WRITTEN REQUEST:
Copy the material below word for word, from the line containing "The width and height of the screenshot is (920, 1316)." through the line containing "I will coord(220,322).", both lines included.

□ □ □ □

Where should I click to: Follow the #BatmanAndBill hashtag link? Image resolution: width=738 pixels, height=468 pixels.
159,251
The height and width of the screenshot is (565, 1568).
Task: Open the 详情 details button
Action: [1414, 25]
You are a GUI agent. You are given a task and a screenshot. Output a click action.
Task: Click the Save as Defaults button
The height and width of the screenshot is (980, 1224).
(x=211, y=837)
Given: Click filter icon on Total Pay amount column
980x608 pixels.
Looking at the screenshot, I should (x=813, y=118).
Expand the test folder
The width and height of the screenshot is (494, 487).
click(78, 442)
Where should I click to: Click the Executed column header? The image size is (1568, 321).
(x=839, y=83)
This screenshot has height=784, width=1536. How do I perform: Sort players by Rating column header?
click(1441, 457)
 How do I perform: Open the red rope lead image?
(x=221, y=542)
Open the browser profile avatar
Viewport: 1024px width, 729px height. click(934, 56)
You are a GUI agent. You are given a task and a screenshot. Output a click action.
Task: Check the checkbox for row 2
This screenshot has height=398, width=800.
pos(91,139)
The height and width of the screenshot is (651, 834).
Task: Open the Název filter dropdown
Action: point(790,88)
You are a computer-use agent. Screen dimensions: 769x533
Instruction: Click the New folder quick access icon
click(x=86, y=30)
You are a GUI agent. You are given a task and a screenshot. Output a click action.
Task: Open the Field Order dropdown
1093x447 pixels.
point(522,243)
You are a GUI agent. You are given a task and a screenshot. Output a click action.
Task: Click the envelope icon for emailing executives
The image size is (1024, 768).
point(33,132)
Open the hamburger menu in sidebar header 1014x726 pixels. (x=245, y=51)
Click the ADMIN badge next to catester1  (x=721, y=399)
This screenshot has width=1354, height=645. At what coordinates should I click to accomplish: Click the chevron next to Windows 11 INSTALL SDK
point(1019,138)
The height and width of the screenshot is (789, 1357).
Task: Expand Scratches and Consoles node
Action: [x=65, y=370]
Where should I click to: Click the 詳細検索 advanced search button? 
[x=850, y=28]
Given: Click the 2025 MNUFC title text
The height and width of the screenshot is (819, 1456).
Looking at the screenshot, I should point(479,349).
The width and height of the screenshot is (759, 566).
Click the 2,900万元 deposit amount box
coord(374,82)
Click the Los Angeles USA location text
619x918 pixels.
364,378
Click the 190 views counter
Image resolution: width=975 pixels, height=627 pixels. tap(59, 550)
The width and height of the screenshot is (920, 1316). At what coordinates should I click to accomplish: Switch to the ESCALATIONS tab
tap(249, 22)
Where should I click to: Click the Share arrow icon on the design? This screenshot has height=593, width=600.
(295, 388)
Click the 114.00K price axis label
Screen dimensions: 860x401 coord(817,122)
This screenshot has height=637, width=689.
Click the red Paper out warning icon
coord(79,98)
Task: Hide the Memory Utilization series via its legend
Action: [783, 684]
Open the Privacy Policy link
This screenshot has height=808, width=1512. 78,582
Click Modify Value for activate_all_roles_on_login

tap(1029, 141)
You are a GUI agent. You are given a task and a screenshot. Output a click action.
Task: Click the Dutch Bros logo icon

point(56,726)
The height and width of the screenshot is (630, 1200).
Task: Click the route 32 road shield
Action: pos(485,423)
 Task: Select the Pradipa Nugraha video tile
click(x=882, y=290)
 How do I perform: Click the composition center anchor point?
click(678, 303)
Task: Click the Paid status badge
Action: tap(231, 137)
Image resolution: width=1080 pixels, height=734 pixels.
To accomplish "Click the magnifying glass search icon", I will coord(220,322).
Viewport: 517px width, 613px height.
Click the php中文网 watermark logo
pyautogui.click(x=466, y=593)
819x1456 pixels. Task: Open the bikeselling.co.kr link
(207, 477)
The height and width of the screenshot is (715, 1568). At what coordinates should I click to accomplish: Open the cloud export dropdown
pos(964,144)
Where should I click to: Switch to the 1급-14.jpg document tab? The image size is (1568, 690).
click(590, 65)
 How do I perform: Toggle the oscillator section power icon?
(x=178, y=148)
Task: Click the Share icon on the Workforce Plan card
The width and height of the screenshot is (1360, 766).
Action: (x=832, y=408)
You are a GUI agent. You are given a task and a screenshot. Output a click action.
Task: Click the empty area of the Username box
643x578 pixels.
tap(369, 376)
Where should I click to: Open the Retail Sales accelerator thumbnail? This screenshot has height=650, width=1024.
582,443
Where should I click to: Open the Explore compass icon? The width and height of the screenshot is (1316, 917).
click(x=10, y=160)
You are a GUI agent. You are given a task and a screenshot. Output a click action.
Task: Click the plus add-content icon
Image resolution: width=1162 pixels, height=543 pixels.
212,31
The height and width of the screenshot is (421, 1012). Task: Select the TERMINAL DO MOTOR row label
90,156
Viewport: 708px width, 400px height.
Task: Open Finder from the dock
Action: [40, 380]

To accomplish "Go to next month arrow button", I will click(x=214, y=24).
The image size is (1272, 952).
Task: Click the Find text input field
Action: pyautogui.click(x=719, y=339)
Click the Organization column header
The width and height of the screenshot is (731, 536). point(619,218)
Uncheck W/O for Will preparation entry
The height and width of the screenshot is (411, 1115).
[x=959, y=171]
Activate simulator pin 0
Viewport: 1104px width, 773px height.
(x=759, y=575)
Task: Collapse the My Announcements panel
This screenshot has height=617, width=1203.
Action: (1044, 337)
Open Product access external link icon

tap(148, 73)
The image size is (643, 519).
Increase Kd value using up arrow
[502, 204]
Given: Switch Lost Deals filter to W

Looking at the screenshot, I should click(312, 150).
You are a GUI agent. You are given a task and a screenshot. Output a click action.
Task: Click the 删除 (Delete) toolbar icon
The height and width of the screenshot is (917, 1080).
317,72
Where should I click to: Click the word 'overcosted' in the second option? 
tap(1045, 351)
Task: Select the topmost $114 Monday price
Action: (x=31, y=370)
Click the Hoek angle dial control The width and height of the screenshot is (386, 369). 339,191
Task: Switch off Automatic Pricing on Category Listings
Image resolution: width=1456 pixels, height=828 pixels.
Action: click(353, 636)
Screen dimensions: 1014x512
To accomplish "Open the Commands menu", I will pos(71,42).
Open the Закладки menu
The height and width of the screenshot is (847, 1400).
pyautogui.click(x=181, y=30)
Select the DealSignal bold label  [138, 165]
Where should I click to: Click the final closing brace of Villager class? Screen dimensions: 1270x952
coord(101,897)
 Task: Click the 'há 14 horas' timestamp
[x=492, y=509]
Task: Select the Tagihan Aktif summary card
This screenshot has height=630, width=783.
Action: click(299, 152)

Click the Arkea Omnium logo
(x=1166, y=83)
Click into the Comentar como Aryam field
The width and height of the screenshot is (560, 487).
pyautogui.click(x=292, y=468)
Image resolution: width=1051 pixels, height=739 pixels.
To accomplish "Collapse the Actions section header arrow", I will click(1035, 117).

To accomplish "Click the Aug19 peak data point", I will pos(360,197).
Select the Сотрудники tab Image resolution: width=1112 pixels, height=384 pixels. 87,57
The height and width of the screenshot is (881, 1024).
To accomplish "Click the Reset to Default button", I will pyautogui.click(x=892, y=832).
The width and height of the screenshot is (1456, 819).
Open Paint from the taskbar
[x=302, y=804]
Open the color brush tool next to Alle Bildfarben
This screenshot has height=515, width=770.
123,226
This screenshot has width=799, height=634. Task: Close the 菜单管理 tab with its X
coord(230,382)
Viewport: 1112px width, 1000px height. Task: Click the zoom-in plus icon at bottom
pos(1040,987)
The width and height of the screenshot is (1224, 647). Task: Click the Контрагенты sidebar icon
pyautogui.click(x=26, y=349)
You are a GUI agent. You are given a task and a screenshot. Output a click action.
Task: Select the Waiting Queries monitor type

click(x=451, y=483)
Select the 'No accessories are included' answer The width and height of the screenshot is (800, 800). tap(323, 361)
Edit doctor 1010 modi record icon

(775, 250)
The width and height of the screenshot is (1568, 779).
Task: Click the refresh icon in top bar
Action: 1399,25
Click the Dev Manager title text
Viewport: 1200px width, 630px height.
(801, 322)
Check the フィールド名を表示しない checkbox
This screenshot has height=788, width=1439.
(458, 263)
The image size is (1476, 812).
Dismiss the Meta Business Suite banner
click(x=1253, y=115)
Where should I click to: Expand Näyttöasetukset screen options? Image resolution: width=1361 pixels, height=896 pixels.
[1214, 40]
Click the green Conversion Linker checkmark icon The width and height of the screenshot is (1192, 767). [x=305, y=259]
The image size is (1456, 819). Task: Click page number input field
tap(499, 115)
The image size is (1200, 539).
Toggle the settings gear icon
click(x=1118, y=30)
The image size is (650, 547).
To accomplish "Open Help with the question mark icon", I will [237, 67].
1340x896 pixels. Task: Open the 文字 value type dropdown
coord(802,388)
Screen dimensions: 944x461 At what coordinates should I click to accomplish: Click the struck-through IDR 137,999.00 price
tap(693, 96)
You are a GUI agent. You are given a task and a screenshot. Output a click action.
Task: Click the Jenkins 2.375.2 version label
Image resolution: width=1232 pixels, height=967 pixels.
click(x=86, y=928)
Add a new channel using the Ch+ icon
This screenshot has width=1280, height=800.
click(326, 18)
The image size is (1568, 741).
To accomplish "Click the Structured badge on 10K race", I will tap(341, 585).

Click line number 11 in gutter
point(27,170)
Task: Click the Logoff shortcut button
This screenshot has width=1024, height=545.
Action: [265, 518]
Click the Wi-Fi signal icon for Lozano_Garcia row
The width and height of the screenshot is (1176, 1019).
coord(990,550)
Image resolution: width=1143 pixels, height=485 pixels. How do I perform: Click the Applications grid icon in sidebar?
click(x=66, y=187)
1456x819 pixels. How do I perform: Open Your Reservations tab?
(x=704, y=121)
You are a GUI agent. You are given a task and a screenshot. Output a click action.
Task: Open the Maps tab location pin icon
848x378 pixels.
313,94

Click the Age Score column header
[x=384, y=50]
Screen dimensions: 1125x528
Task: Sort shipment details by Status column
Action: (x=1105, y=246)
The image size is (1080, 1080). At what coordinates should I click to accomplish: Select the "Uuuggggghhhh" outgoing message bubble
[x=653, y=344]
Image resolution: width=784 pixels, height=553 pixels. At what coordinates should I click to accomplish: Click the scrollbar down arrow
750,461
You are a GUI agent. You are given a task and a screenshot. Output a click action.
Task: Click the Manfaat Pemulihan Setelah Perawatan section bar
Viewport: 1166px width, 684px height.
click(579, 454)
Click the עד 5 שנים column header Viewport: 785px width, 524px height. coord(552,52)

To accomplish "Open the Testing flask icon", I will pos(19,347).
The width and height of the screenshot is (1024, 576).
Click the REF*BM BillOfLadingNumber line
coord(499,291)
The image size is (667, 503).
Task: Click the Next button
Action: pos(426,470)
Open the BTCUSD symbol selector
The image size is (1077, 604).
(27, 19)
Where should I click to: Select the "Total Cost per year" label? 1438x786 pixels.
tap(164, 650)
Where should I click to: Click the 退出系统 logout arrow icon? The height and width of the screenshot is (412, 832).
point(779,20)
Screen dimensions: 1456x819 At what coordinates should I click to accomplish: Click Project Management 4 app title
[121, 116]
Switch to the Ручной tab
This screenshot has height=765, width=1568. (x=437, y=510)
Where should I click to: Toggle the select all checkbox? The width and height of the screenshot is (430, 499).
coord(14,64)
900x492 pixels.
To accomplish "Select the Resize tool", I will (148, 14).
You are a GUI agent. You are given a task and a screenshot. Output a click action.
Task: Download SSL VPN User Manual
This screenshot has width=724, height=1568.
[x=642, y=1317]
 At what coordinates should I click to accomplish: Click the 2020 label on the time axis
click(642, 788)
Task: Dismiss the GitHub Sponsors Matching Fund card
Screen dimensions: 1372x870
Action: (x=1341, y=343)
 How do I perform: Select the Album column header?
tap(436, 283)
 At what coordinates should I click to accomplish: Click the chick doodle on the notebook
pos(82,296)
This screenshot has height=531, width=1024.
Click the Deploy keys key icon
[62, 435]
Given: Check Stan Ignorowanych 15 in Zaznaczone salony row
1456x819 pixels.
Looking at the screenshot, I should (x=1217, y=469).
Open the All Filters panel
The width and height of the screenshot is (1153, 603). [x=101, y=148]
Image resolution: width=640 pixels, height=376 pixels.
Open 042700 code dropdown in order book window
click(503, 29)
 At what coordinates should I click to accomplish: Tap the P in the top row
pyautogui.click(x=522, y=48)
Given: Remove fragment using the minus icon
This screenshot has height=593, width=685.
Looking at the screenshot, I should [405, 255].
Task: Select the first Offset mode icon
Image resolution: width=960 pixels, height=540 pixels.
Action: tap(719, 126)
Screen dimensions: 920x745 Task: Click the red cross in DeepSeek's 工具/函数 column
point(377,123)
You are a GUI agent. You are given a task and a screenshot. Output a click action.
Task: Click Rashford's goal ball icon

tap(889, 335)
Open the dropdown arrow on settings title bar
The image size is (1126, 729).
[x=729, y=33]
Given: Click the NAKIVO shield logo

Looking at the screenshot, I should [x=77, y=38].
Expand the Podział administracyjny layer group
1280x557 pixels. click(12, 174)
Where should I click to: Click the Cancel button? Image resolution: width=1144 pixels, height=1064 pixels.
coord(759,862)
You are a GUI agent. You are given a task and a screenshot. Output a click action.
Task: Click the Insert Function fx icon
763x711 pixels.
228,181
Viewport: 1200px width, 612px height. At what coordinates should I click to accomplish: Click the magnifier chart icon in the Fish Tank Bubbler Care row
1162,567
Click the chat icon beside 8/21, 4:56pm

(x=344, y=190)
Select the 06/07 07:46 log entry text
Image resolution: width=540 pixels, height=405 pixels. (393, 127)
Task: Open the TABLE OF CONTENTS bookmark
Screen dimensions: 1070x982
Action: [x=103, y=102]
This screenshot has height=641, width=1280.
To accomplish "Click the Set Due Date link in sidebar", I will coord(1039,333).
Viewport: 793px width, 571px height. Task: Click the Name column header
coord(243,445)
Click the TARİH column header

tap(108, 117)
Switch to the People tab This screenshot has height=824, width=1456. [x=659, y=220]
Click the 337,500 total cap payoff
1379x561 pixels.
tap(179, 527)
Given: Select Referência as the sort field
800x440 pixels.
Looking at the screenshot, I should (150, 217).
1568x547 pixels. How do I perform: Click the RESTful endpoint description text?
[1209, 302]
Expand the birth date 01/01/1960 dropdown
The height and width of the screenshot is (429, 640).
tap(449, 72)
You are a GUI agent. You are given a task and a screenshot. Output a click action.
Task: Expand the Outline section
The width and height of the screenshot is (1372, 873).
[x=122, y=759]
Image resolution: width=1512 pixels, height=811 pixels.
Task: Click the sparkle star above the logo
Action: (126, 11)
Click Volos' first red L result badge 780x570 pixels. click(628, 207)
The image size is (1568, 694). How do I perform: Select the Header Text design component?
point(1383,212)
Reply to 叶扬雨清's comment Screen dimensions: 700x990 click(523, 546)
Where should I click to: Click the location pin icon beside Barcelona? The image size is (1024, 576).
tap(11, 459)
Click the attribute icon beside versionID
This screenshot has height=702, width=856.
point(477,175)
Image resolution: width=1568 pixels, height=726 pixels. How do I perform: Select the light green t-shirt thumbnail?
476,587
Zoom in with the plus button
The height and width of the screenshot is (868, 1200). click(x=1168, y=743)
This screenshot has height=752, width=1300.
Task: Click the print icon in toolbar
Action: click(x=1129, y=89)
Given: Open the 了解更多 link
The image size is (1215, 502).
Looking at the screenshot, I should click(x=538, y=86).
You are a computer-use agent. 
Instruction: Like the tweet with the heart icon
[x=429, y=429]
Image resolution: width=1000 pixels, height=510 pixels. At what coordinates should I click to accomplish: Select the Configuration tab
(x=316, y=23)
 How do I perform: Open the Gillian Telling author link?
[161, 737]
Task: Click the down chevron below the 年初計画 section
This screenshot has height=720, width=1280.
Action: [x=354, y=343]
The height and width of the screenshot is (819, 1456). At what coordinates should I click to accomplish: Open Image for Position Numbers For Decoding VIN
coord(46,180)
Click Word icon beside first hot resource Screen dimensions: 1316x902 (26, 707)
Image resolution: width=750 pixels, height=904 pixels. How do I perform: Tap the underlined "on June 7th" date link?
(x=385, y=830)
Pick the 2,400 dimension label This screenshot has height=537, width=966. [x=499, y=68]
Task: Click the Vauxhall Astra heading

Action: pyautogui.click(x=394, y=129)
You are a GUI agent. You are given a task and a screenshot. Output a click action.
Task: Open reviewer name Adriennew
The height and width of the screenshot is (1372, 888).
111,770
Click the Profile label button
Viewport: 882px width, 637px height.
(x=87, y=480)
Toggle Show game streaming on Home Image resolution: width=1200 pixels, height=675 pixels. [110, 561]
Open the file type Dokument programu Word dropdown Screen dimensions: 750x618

□ □ □ □

COMPLETE OUTPUT:
The width and height of the screenshot is (920, 1316). At what coordinates should I click to accomplish: Switch to the ESCALATIONS tab
tap(249, 22)
Where should I click to: Click the Share arrow icon on the design? This screenshot has height=593, width=600.
(295, 388)
Click the 114.00K price axis label
Screen dimensions: 860x401 coord(817,122)
This screenshot has height=637, width=689.
Click the red Paper out warning icon
coord(79,98)
Task: Hide the Memory Utilization series via its legend
Action: [783, 684]
Open the Privacy Policy link
This screenshot has height=808, width=1512. 78,582
Click Modify Value for activate_all_roles_on_login

tap(1029, 141)
You are a GUI agent. You are given a task and a screenshot. Output a click action.
Task: Click the Dutch Bros logo icon

point(56,726)
The height and width of the screenshot is (630, 1200).
Task: Click the route 32 road shield
Action: pos(485,423)
 Task: Select the Pradipa Nugraha video tile
click(x=882, y=290)
 How do I perform: Click the composition center anchor point?
click(678, 303)
Task: Click the Paid status badge
Action: tap(231, 137)
Image resolution: width=1080 pixels, height=734 pixels.
To accomplish "Click the magnifying glass search icon", I will coord(220,322).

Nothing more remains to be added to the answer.